I dati Istat infatti ci dicono che tra i 15 e i 64 anni coloro che non lavorano a tempo pieno e che vorrebbero un contratto full-time sono oltre il 50%, con una maggiore incidenza soprattutto negli uomini, ormai sempre più impossibilitati a trovare spazi lavorativi. Non se la passa certamente meglio l’altra metà del Paese, con le donne che continuano ad avere un’incidenza lavorativa più bassa rispetto agli standard dell’Europa. Come detto, il potere d’acquisto oggi è fortemente compromesso, e ciò si ripercuote su tutta l’economia. Anche tra gli occupati, le retribuzioni non reggono il passo dell’inflazione e le famiglie si sono ritrovate con spese sempre più grandi da affrontare, e quindi sempre più povere.

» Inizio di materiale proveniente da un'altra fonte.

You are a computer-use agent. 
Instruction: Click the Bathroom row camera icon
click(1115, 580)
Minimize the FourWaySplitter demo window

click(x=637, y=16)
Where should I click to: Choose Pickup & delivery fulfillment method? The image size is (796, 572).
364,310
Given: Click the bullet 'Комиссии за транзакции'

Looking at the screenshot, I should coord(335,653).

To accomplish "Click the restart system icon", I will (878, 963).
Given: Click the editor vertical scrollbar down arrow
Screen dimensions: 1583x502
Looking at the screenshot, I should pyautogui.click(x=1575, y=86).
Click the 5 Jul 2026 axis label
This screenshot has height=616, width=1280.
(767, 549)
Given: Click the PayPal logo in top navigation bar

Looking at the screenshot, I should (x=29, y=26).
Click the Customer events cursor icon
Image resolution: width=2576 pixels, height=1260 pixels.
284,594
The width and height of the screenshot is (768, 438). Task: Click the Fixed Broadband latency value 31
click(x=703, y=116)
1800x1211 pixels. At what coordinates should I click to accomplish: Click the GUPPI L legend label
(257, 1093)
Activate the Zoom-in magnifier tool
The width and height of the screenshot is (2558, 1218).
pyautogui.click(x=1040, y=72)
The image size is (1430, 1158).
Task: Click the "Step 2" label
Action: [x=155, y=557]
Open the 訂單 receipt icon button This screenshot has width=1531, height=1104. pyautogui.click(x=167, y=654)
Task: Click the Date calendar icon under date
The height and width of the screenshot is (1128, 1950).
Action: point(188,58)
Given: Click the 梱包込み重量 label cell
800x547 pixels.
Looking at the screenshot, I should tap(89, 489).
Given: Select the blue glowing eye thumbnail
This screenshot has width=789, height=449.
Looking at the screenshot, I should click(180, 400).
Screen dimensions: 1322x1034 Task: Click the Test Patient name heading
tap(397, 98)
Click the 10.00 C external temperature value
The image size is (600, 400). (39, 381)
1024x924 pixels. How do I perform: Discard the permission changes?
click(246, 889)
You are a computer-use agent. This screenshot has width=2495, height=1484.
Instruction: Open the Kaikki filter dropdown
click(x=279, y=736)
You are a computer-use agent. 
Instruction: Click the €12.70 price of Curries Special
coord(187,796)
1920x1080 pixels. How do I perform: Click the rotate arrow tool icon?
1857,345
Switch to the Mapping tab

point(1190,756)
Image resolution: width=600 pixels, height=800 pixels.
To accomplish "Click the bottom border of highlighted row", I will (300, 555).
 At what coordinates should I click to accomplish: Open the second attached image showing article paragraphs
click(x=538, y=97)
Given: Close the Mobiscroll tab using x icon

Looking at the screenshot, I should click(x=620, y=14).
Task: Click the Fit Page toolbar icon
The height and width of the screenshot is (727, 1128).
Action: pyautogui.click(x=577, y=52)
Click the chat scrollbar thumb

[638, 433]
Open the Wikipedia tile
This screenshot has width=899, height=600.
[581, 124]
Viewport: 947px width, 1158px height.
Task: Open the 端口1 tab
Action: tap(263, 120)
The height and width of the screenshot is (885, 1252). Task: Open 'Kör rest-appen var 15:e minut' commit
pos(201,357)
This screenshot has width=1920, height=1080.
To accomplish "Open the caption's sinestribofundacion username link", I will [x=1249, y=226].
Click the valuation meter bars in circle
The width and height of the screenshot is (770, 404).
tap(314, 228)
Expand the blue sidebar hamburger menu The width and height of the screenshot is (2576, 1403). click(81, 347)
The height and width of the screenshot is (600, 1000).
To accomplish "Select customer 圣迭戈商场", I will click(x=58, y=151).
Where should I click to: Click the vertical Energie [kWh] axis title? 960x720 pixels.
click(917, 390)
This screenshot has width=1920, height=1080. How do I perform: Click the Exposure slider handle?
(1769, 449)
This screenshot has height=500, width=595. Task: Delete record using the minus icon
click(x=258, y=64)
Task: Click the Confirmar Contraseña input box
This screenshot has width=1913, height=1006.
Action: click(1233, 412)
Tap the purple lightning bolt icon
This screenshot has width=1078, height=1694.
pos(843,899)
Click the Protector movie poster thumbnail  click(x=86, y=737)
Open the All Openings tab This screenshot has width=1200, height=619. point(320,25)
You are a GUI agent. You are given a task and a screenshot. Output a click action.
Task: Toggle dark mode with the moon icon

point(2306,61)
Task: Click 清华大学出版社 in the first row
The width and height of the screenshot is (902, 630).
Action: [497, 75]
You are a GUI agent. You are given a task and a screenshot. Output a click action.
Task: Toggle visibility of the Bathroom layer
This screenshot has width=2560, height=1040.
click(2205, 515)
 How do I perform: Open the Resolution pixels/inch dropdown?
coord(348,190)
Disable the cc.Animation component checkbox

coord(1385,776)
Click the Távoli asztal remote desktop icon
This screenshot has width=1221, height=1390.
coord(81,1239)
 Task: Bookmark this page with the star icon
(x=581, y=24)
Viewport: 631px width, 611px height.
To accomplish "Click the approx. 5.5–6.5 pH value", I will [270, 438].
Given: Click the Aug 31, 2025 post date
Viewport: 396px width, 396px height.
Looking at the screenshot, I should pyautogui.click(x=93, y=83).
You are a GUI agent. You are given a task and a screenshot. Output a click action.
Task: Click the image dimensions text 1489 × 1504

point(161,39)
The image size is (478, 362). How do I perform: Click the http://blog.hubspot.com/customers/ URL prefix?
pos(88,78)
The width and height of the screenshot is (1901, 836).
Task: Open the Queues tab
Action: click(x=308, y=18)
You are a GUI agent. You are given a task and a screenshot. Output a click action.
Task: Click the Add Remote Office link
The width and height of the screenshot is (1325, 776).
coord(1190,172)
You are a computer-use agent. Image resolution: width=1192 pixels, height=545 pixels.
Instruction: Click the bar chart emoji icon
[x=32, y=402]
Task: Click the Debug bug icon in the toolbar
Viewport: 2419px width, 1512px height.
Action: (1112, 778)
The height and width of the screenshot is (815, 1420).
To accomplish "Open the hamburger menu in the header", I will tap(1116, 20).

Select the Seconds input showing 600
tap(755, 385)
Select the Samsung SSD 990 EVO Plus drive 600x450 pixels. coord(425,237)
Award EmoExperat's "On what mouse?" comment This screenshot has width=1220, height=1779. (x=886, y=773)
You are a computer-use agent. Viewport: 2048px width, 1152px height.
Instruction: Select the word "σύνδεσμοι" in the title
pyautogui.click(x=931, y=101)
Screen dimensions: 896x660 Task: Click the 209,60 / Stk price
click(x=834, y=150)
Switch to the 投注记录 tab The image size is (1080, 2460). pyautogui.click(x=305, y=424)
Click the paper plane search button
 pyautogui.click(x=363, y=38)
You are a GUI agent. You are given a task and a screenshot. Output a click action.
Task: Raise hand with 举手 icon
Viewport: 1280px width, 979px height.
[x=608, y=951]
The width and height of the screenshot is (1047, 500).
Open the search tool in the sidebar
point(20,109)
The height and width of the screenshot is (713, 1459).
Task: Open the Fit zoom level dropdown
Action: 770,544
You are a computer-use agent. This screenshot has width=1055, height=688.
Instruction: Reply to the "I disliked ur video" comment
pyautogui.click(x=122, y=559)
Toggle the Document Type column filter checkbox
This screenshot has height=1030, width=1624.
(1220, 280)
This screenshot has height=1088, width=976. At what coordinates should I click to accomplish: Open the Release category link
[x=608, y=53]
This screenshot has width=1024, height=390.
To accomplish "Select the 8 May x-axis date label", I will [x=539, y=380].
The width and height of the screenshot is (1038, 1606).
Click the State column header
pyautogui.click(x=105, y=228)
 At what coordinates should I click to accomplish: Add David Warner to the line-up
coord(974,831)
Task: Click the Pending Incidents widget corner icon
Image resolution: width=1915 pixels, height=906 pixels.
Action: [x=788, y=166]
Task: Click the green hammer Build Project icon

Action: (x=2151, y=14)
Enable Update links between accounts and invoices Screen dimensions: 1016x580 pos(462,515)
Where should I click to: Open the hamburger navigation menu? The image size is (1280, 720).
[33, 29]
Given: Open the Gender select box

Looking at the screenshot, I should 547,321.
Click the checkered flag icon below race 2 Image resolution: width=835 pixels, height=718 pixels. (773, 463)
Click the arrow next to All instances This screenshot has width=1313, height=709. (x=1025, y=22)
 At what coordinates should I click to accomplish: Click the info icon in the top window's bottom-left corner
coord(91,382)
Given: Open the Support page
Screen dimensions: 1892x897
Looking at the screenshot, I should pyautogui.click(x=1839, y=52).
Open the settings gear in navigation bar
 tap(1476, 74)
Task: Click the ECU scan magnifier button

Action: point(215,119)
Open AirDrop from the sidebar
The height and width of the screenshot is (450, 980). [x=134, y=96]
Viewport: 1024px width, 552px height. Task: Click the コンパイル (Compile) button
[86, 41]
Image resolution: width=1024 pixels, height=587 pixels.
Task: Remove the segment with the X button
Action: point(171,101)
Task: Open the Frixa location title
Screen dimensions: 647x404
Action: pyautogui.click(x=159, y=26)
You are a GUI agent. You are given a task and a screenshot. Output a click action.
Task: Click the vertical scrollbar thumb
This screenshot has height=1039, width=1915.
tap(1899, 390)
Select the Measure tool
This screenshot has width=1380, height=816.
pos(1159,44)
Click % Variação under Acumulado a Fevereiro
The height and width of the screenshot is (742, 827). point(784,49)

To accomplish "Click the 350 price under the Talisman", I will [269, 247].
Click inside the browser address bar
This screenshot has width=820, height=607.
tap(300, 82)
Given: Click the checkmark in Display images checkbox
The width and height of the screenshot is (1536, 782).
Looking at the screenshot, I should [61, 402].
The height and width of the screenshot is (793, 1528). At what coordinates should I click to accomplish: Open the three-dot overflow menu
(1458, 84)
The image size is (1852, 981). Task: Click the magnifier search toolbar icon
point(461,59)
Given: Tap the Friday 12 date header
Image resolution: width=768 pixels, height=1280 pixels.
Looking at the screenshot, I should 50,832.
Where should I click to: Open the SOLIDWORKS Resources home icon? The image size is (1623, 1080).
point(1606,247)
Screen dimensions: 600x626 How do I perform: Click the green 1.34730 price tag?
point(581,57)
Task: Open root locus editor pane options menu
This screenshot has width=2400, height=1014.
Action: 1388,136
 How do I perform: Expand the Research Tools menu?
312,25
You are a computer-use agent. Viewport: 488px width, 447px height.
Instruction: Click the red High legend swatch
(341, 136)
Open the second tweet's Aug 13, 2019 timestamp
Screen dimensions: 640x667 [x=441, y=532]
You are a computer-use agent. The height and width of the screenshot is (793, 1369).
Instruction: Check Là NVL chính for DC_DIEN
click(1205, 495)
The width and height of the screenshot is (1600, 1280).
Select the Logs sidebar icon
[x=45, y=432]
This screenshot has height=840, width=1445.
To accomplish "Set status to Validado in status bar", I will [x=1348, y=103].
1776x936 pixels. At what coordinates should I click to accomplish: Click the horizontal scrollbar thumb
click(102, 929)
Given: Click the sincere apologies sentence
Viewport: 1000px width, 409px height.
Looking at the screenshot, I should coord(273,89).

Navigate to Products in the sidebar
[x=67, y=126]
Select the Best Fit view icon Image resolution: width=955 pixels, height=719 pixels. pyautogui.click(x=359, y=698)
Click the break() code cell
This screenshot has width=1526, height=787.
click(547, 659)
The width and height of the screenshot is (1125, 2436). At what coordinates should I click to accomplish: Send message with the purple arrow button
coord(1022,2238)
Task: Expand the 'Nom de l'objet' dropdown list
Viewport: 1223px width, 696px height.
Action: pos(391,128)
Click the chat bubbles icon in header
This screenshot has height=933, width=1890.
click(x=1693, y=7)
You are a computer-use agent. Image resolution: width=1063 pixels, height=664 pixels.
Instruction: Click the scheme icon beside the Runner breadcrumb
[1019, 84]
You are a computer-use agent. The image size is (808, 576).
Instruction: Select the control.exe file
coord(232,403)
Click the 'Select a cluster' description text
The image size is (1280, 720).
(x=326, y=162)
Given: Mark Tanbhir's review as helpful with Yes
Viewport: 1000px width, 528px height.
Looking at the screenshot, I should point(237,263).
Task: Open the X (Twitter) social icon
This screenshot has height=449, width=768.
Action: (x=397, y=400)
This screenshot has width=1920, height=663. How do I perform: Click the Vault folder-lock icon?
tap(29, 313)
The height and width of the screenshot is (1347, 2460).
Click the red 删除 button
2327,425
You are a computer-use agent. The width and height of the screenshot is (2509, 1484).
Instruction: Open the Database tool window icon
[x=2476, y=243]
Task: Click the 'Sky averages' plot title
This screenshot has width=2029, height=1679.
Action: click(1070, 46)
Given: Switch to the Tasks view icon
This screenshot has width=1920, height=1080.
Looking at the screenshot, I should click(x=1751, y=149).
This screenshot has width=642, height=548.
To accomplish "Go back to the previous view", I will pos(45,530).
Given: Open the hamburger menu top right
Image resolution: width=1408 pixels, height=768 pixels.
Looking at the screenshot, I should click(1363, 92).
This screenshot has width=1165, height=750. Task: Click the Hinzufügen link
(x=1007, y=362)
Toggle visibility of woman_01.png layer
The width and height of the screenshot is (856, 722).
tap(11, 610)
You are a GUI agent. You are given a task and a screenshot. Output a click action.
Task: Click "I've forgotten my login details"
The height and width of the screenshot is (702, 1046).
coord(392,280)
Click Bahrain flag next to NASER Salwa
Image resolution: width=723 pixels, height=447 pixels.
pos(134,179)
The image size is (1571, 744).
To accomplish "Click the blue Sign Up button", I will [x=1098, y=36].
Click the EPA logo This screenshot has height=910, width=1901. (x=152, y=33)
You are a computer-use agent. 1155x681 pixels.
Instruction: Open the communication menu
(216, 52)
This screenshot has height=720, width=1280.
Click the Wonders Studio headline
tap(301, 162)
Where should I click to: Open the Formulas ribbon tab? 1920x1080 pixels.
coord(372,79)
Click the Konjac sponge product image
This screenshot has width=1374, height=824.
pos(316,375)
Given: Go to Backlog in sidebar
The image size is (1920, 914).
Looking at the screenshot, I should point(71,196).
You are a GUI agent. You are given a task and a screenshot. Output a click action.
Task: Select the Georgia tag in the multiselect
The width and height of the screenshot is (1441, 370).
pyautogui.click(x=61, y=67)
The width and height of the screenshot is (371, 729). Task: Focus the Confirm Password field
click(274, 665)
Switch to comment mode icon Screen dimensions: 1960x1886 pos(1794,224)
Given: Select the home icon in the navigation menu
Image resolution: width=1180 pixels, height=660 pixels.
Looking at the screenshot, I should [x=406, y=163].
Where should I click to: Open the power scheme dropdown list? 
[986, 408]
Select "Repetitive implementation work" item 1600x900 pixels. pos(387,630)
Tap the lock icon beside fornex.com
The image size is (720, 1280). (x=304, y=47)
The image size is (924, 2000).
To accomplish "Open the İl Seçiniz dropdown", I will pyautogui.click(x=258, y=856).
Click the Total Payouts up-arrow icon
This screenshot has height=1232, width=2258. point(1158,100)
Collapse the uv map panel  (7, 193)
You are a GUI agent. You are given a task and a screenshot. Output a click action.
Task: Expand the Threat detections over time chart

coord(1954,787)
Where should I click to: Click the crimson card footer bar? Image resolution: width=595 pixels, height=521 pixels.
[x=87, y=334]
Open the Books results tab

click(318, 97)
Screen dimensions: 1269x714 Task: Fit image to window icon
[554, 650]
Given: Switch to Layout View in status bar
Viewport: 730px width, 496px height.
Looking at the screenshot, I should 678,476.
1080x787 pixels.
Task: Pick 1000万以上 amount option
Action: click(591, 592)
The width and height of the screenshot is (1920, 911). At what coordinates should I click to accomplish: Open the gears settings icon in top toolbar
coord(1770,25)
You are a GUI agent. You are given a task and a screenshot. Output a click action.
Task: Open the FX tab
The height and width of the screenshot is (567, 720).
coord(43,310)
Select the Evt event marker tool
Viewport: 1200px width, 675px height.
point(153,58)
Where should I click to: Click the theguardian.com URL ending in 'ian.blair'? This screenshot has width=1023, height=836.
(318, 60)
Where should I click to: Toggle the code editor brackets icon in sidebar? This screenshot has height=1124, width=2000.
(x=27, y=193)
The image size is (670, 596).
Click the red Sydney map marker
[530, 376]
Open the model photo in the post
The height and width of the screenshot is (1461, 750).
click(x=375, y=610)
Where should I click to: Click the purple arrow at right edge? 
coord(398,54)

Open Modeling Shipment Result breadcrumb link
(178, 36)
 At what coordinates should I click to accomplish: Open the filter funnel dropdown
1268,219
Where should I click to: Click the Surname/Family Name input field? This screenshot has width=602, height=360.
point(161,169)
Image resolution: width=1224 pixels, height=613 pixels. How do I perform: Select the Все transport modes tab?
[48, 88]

I giovani, con il loro lavoro precario, sono coloro che percepiscono maggiormente questo disagio, ma è tutta l’economia del Paese a risentirne. Avere poco potere d’acquisto significa non poter spendere, non poter soddisfare i propri desideri, e di conseguenza coloro che offrono tali desideri non vendono. È un circolo vizioso dal quale non sembra esserci soluzione per uscirne. Le conseguenze sono chiare sin da subito; il numero dei giovani è in calo e cala sempre più anche quello delle nascite, con 200 mila bambini in meno nel 2023 rispetto all’anno precedente. Il calo demografico in Italia era stato negli ultimi tempi parzialmente attenuato dalla presenza degli stranieri, ma ora anche loro stanno smettendo di fare figli.

I punti chiave…

  • aumenta la percentuale di giovani che vivono ancora con mamma e papà;
  • il 67,4% dei giovani nella fascia tra i 18 e i 35 anni sta a casa dei genitori;
  • i dati Istat inquadrano una condizione inquietante, in netto calo anche le nascite.